Sebaceous carcinoma
Meibomian gland carcinoma; sebaceous gland carcinoma
Sebaceous carcinoma is a rare adnexal malignancy that is most aggressive in periocular sites where it can mimic chronic blepharoconjunctivitis or chalazion. Two anatomical groups — periocular (≈75%) and extra-ocular (≈25%) — differ in clinical behaviour. Suspected cases warrant Mohs micrographic surgery and Muir-Torre syndrome screening.
Clinical features
Periocular
Slowly enlarging yellow-tan or pink eyelid nodule, often on the upper lid (more meibomian glands). Mimics: chalazion, blepharitis, conjunctivitis, BCC. Yellowish hue, eyelash loss (madarosis), and recurrence after chalazion drainage are red flags.
Extra-ocular
Solitary yellow-pink papule or nodule on head and neck of older adults. Less aggressive than periocular variant.
Diagnosis
Full-thickness eyelid or skin biopsy. Histology: lobules of atypical cells with foamy, vacuolated cytoplasm and high nuclear grade; mitoses prominent. Oil red O on frozen section confirms intracellular lipid; EMA, adipophilin and AR positivity support sebaceous lineage.

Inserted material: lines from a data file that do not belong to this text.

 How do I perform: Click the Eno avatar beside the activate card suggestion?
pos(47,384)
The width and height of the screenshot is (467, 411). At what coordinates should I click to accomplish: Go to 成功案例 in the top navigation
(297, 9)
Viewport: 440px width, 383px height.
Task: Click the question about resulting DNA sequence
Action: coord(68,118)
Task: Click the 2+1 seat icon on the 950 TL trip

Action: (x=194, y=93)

Pagetoid spread within epidermis or conjunctival epithelium common.
Muir-Torre screening — tiered MMR algorithm
Tier 1. Tumour immunohistochemistry for MLH1, PMS2, MSH2 and MSH6 (consider EPCAM). Sun-exposed sebaceous tumours frequently show isolated somatic MSH6 loss without a germline cause — MMR loss on a sebaceous tumour does not on its own equate to Lynch syndrome.
Tier 2. Where MLH1 (and consequently PMS2) is lost on IHC, perform MLH1-promoter methylation analysis on the tumour to distinguish the much commoner sporadic cause from Lynch-related germline disease. BRAF V600E testing is the established triage step in colorectal Lynch screening but is less well validated in sebaceous tumours and should be interpreted with caution; methylation is the preferred sebaceous-tumour triage.

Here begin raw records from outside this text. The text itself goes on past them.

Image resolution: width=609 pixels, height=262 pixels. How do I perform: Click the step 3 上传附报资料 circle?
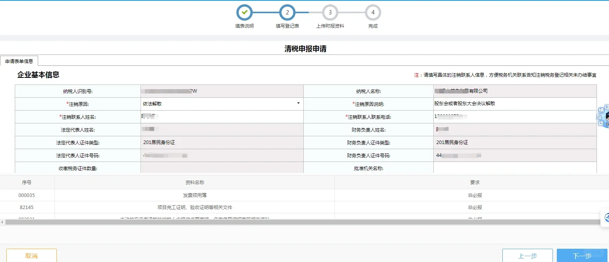tap(330, 12)
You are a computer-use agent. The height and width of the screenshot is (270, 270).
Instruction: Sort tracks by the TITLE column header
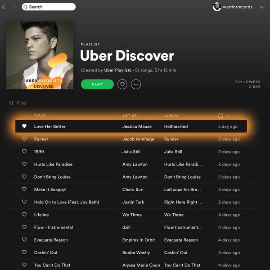tap(40, 116)
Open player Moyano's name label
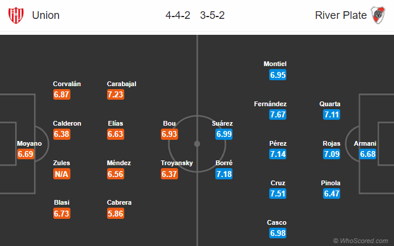Viewport: 394px width, 246px height. (30, 143)
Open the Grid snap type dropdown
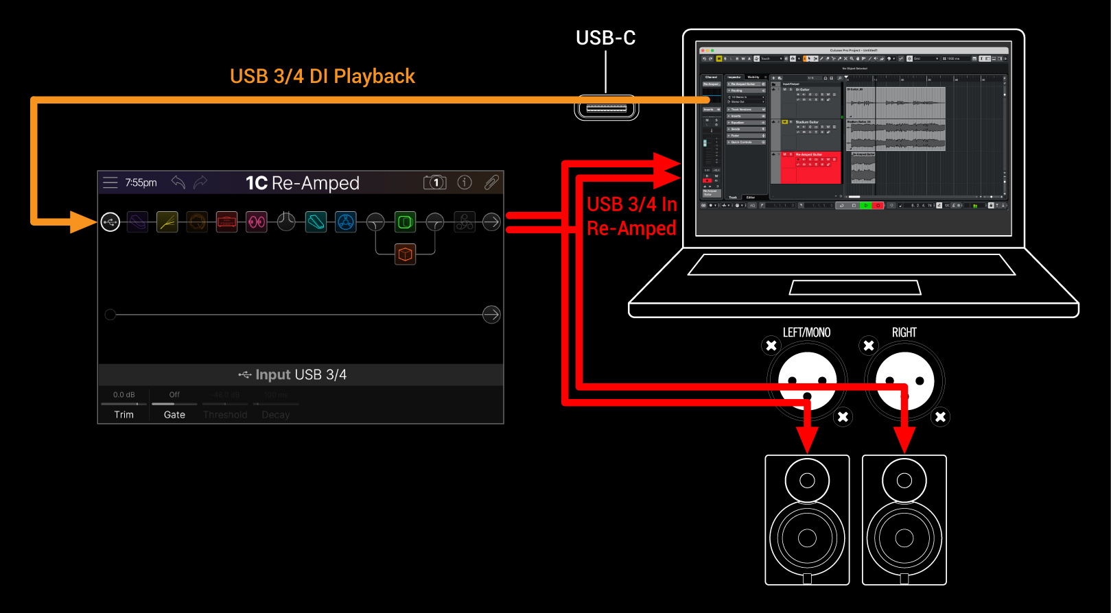This screenshot has height=613, width=1111. 926,59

Tier 3. Refer to clinical genetics for germline testing where the IHC + methylation triage suggests true Lynch syndrome, where there is a personal or family Lynch-cancer history, or where the patient is young. The Mayo MTS risk score (Roberts 2014) supports pre-test probability where uncertain. See Muir-Torre monograph for the gene-stratified surveillance schedule (Mallorca Group 2022 / NICE NG151).
Management
- Mohs micrographic surgery with frozen-section margin assessment is recommended where available.
- Wide local excision with 5–6 mm margin and paraffin-embedded margin assessment if Mohs unavailable.
- Conjunctival map biopsies for periocular cases to detect pagetoid spread.
- Adjuvant radiotherapy for positive margins where re-excision is not feasible, or for nodal disease.
- Sentinel lymph node biopsy considered for high-risk lesions; metastatic risk approximately 15–20% periocular.
- Immune checkpoint inhibitor (pembrolizumab) — emerging role in advanced / metastatic disease.
Periocular sebaceous carcinoma is best managed jointly by oculoplastic surgery, Mohs / dermatological surgery and the head and neck cancer MDT. Reconstruction often requires staged eyelid reconstruction.
Follow-up
- Clinical surveillance every 6 months for the first 3 years after treatment; continue longer oculoplastic / dermatology follow-up according to stage, ocular involvement, margin status, Muir-Torre / Lynch status and MDT concern.
- Clinical examination of primary site and regional nodes.
- Slit-lamp examination of conjunctiva for periocular disease.
- Lifetime surveillance for Muir-Torre-associated visceral malignancy if applicable.
References
- Owen JL et al. Sebaceous carcinoma: evidence-based clinical practice guidelines. Lancet Oncol; 2019;20:e699–714.
- Kaliki S et al. Sebaceous gland carcinoma of the eyelid. Surv Ophthalmol; 2018;63:457–71.
- Roberts ME et al. A clinical scoring system to identify patients with sebaceous neoplasms at risk for the Muir-Torre variant of Lynch syndrome. Genet Med; 2014;16:711–6.